How Scores Are Computed in Scorebook

Metrics define how model predictions are evaluated against ground-truth labels. Each evaluation dataset in Scorebook declares its own set of metrics. During evaluation, predictions are passed to these metrics to compute aggregate scores and item-level scores.

How Metric Scoring Works

The inference callable produces a list of outputs, one for each dataset item.

  • Each metric is applied to compare predictions with labels.
  • For every metric, two levels of scores are returned:
    • Aggregate scores: summary statistics (e.g., overall accuracy, average F1).
    • Item scores: per-item correctness or metric-specific values.
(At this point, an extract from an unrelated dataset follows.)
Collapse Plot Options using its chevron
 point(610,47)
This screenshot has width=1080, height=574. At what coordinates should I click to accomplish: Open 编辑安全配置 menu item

Internally, Scorebook enforces a 1–1 match between outputs and labels. If counts mismatch, a DataMismatchError is raised.

Example: Accuracy Metric

from scorebook.metrics import Accuracy
from scorebook import EvalDataset, evaluate

dataset = EvalDataset.from_json("qa_dataset.json", label="answer", metrics=Accuracy)

def inference_fn(items, **kwargs):
return ["A" for _ in items] # naive baseline

results = evaluate(inference=inference_fn, datasets=dataset)

print(results)
[
{
"dataset": "qa_dataset",
"run_completed": true,
"accuracy": 0.25
}
]

Multiple Metrics

Datasets can specify multiple metrics. Each is scored independently.

from scorebook.metrics import Accuracy, F1

dataset = EvalDataset.from_json(
"qa_dataset.json",
label="answer",
metrics=[Accuracy, F1]
)

Results will contain scores for each metric.

[
{
"dataset": "qa_dataset",
"run_completed": true,
"accuracy": 0.25
"f1": 0.4
}
]